With Creo 2.0 released just over five months ago, now’s a great time to get a sanity check from those that have taken the time to download, test it, and have Creo 2.0 in production. Back in July 2011, we interviewed Damián Castillo, CAD & Administration Manager at Hensley Industries, as he was one of the first to try Creo 1.0, including Creo Parametric and Creo Simulate, after attending Planet PTC Live event in Las Vegas.
Hensley Industries is based in the US and manufactures ground engaging tools, buckets, and specialized attachments for excavation, reclamation, mining, trenching, or any other earth-moving industrial equipment.
Now over a year later, Damián has not only tried Creo 1.0, but the whole design team has been using Creo Parametric and Creo Simulate for over 6 months. Recently the whole team moved to Creo 2.0.
GH: Damián, could you tell us a little bit about your background?
Castillo: I’m responsible for making sure the engineering team is as productive as possible with respect to their design tools. This involves using the right tools, management, and services such as training, customization, etc. I’ve been using Pro/ENGINEER since version 12, and now have over16 years experience with the software. Before adopting Creo 1.0 (and now Creo 2.0), the team was using Pro/ENGINEER Wildfire 5.0.
GH: How long after evaluating Creo Parametric 1.0 did you decide to roll it out to the team?
Castillo: : I downloaded Creo Parametric a few days after it was released, and tested and worked with it for about 8 weeks. After that, I used it and created some parts with Creo Parametric and my impression was very positive, after sharing my findings with the team, the team decided to put Creo Parametric and Creo Simulate into production.
GH: How easy was it to get all the users working with Creo Parametric?
Castillo: It was a lot easier than I thought, for the most part, users really appreciate the improved user experience, streamlined workflows, and modern ribbon user interface. Our users already have experience of the Microsoft Ribbon user experience, so the Creo user experience is very familiar to them. In the few cases were they can’t find a command because of the new user interface, they’re using the new Command Finder tool to quickly find a command, and once the command presented to them, they simply continue working. There’s been a lot of praise on how easy Creo Parametric and Creo Simulate were to learn, and how the software that flows perfectly together.
GH: And what’s your users’ overall impression?

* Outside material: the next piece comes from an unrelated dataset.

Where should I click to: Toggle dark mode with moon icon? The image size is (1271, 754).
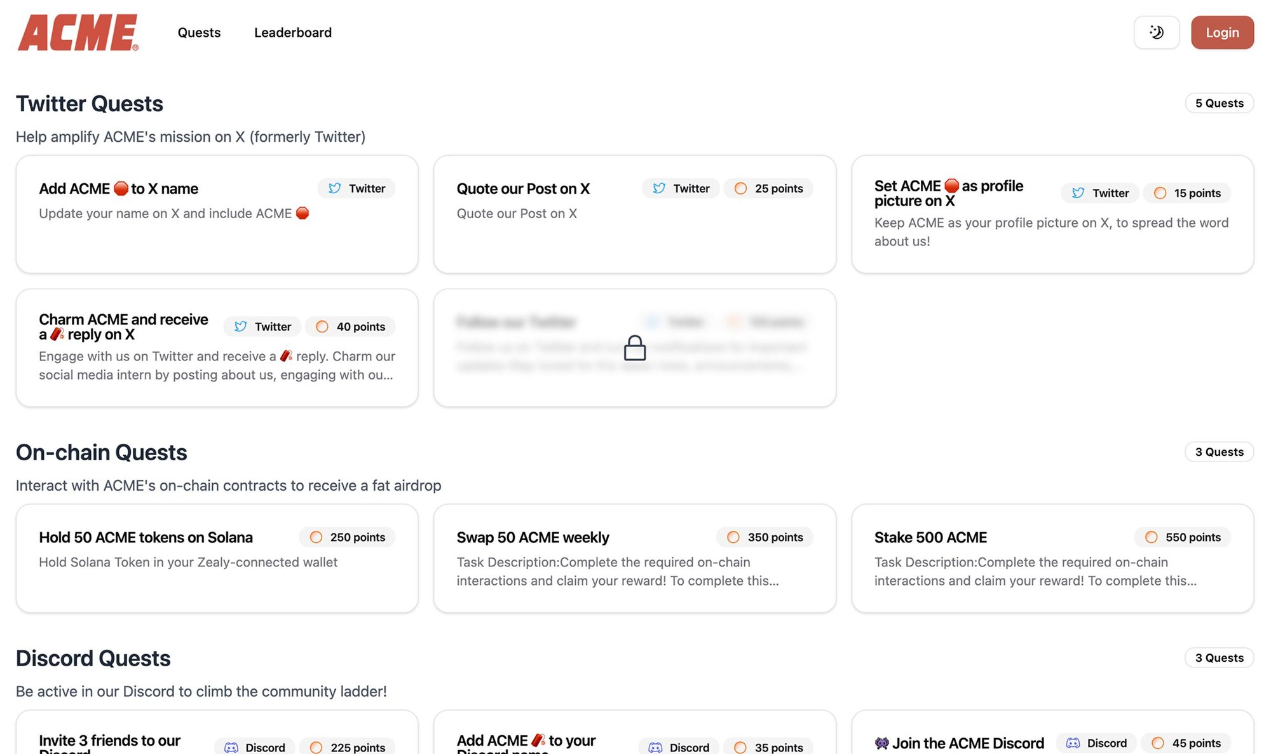coord(1156,32)
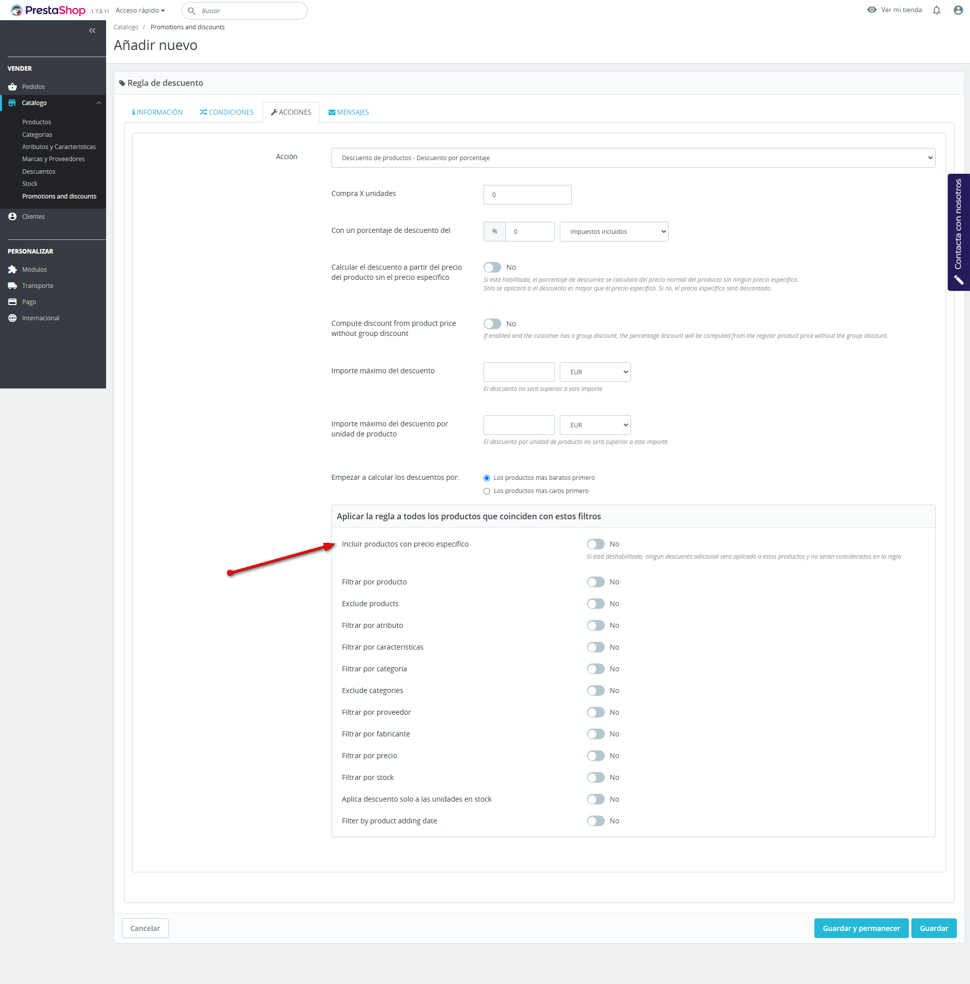This screenshot has width=970, height=984.
Task: Expand Acceso rápido menu
Action: (140, 11)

Castillo: The users find Creo Parametric easier to use than Pro/ENGINEER Wildfire 5.0 by a long shot, and especially the reworked workflows in common areas like sketching, part modeling, assembly modeling, sheet metal, and drawing – it’s really increased their design productivity. Creo Parametric eliminates several steps that users had to take when creating features with Pro/ENGINEER, the result is that the designers are much faster and more fluid. For example, Creo Parametric is using intelligent defaults for many 3D features, take Extrude, you are put right into sketcher once you select the surface or datum you wish to sketch on. This is much faster and easier to use than before, especially for a new user.

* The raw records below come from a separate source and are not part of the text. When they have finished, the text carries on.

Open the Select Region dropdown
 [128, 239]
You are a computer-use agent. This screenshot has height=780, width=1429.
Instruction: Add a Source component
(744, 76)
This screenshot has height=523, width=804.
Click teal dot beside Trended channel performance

GH: Any measurable improvements in productivity?
Castillo: We’ve not really measured how productive each team member is, but their general feedback is that they are more productive and it was definitely worth upgrading. One area where we have seen a noticeable improvement is when users are working with large assemblies. They’re reporting that they’re about 50% more productive, as the new lightweight graphics representation makes loading, navigating, and exploring assembles super fast.
GH: Did you have to spend anytime training your users on Creo Parametric?
Castillo: No, whileCreo Parametric is new design software, users familiar with Pro/ENGINEER Wildfire will find it very easy to get up to speed, so easy, we didn’t plan or run any special training. I recorded a five minute video introduction to Creo Parametric, and that was the main way of ramping up our users. Once the users are familiar with the new user experience and workflows, we do plan to spend time on the new capabilities, like Freestyle design.
GH: How was the update to Creo?
Castillo: Extremely easy, all our Pro/ENGINEER data loads into Creo Parametric directly, smoothly, tailored setting and environment variables are directly re-used, so it was a really straightforward update.
GH: What did the upgrade to Creo Parametric cost?
Castillo: We’re on maintenance, so Creo Parametric doesn’t cost us anything extra; the same is true for all the extensions we currently own.
GH: How was the update to Creo 2.0?
Castillo: Extremely easy, it’s added new major capabilities like the dynamic 3D cross-sections, which is really appreciated by our users. We basically moved our team to Creo 2.0 with no additional training.
Bottom Line: Moving to Creo Parametric and Creo Simulate was definitely worth our time, we’re seeing much higher levels of design productivity, and users were able to easily adopt it with no training. The longer we use it, the more things we will find that we like. I like the direction PTC is taking.